SteveG_AudioMasters_
Community Expert
Community Expert
May 1, 2023

I was going to go through all the possibilities, but I've realised that there is one question I should ask first: Are you using the Podcast template in Multitrack view?

Participant
May 1, 2023

I'm using the podcast template

SteveG_AudioMasters_
Community Expert
Community Expert
May 1, 2023

Oh dear - start again, and under no circumstances use the Podcast template! Just use the Default template instead.

 

The Podcast template is what's screwing you up - as it does with everybody who uses it in innocence, thinking that it's going to help them. It's not going to; it's going to do the complete opposite, in fact.

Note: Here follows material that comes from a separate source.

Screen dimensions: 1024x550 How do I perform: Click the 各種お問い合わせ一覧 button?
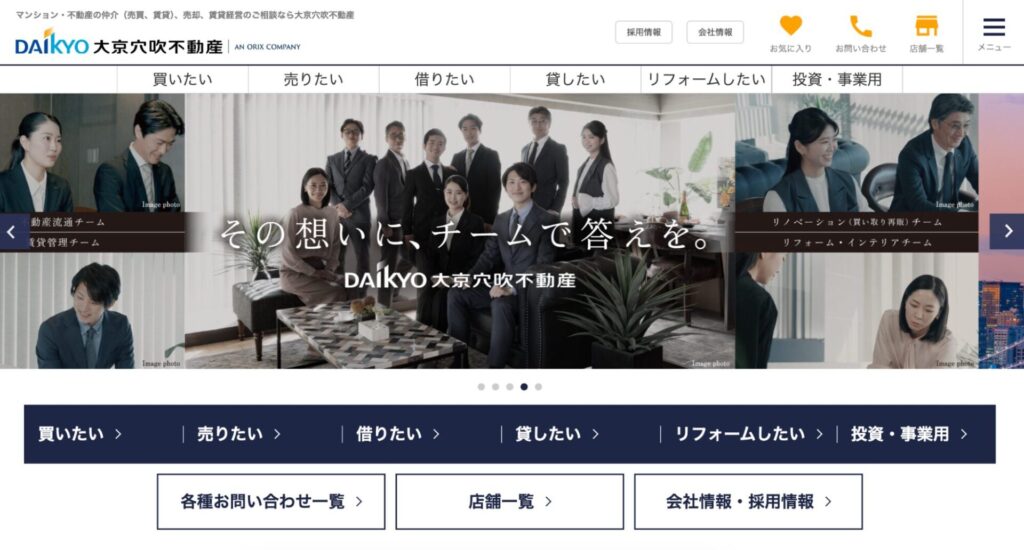(271, 502)
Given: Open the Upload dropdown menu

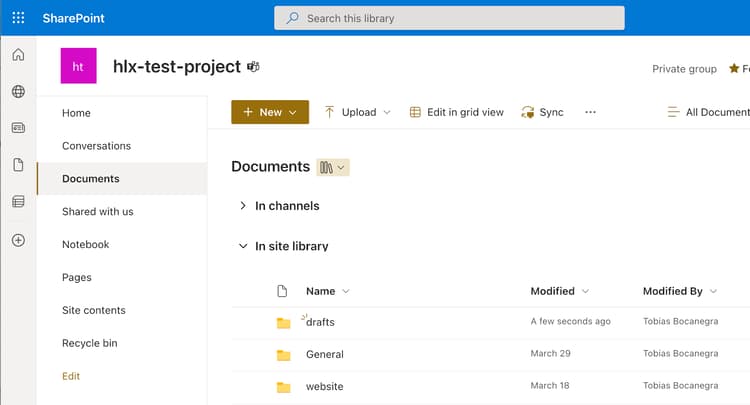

It adds a load of effects to tracks that simply aren't appropriate, and as most of them involve some form of compression or limiting and level shifts, it's not surprising that it has screwed up your otherwise-fine files.

 

If you feel that you want to use other aspects of the template, then the way to go about this is to start a new session with it, and go though all of the track effect settings it puts in, removing all of them - they're probably on all the tracks. But at this stage put no audio in it. This will leave you with a vanilla podcast session with a track layout, but without all of the inappropriate additions. What you do then is export it using Export>Session as template, either giving it a new name, or preferrably just overwrite the original one, as it's pretty much useless.